___ EXCERPT TO READ
State space representation of ARMA(p,q) from Hamilton I have been reading Hamilton Chapter 13 and he has the following state space representation for an ARMA(p,q). Let $r = \max(p,q+1)$.Then the ARMA (p,q) process is as follows:
$$
\begin{aligned} 
y_t -\mu &= \phi_1(y_{t-1} -\mu) + \phi_2(y_{t-2} -\mu) + ... + \phi_3(y_{t-3} -\mu) \\
&+ \epsilon_t + \theta_1\epsilon_{t-1} + ... + \theta_{r-1}\epsilon_{t-r+1}. 
\end{aligned}
$$
Then, he defines the State Equation as follows: 
$$  \xi_{t+1} = \begin{bmatrix} 
    \phi_1 & \phi_2 & \dots & \phi_{r-1} & \phi_r \\
     1 & 0  & \dots & 0 & 0  \\
     \vdots & \vdots & \dots & 0 & 0 \\
     0 & 0 & \dots &1 &0 \end{bmatrix} \xi_t  +  \begin{bmatrix} 
    \epsilon_{t+1} \\
    0\\\vdots  \\
    0  
    \end{bmatrix}  $$
and the observation equation as:
$$y_t = \mu + \begin{bmatrix} 
    1 & \theta_1 & \theta_2 & \dots & \theta_{r-1} \\
    \end{bmatrix} \xi_t. $$
I do not understand what the $\xi_t$ is in this case. Because in his AR(p) representation it is $\begin{bmatrix} 
    y_{t} - \mu \\
    y_{t-1} - \mu\\\vdots  \\
    y_{t-p+1} - \mu  
    \end{bmatrix}  $ and in his MA (1) representation it is $\begin{bmatrix} 
    \epsilon_{t} \\
    \epsilon_{t-1} 
    \end{bmatrix}  $.
Could someone explain this to me a little bit better?
 A: Hamilton shows that this is a correct representation in the book, but the approach may seem a bit counterintuitive. Let me therefore first give a high-level answer that motivates his modeling choice and then elaborate a bit on his derivation.
Motivation:
As should become clear from reading Chapter 13, there are many ways to write a dynamic model in state space form. We should therefore ask why Hamilton chose this particular representation. The reason is that that this representation keeps the dimensionality of the state vector low. Intuitively, you would think (or at least I would) that the state vector for an ARMA($p$,$q$) needs to be at least of dimension $p+q$. After all, just from observing say $y_{t-1}$, we cannot infer the value of $\epsilon_{t-1}$. Yet he shows that we can define the state-space representation in a clever way that leaves the state vector of dimension of at most $r = \max\{p, q + 1 \}$. Keeping the state dimensionality low may be important for the computational implementation, I guess. It turns out that his state-space representation also offers a nice interpretation of an ARMA process: the unobserved state is an AR($p$), while the MA($q$) part arises due to measurement error.
______
___ RAW RECORDS
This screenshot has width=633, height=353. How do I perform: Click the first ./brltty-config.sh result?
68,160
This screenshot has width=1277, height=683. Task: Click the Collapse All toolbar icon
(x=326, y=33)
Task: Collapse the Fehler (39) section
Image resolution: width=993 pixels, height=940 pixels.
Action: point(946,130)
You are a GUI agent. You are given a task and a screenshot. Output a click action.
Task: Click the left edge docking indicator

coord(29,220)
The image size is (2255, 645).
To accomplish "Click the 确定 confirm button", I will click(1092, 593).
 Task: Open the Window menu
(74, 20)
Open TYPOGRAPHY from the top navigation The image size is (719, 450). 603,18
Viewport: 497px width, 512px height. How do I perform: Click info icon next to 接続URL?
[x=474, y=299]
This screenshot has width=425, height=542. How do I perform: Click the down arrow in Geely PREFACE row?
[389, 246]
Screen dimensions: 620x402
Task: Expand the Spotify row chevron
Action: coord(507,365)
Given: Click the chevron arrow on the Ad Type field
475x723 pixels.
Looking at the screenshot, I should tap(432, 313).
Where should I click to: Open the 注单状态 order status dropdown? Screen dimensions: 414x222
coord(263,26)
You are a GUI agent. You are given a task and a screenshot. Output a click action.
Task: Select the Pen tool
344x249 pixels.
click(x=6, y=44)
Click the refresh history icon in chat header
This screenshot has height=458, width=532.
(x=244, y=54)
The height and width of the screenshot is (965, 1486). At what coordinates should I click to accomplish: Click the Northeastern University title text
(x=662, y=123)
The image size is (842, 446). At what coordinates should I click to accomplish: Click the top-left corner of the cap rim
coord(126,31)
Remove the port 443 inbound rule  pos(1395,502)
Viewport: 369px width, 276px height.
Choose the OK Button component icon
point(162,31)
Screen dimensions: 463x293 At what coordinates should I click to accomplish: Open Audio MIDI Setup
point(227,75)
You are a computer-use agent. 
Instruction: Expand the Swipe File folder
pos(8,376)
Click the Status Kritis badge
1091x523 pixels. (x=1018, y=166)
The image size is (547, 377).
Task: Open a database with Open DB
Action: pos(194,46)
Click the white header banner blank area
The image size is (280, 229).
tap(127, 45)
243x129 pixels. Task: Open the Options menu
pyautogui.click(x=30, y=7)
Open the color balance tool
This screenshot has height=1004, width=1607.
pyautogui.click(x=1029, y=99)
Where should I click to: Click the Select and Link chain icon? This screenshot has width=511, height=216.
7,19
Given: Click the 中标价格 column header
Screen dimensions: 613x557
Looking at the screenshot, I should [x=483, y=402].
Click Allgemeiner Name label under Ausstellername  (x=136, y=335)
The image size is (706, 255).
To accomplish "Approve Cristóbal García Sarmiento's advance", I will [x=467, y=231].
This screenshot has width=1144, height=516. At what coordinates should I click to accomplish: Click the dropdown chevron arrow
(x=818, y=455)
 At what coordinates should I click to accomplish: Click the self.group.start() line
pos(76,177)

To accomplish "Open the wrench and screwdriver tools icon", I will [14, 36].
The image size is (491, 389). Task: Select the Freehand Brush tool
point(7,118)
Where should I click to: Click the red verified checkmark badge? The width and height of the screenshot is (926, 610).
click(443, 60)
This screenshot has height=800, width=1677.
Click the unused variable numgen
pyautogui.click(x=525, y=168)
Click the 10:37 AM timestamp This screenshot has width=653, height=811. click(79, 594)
______
> _WHAT TO PRODUCE_:
Reproduce, word for word, the passage of the ARMA state space thread from "A: Hamilton shows" up to and including "on his derivation.".

> _CORRECT RESPONSE_:
A: Hamilton shows that this is a correct representation in the book, but the approach may seem a bit counterintuitive. Let me therefore first give a high-level answer that motivates his modeling choice and then elaborate a bit on his derivation.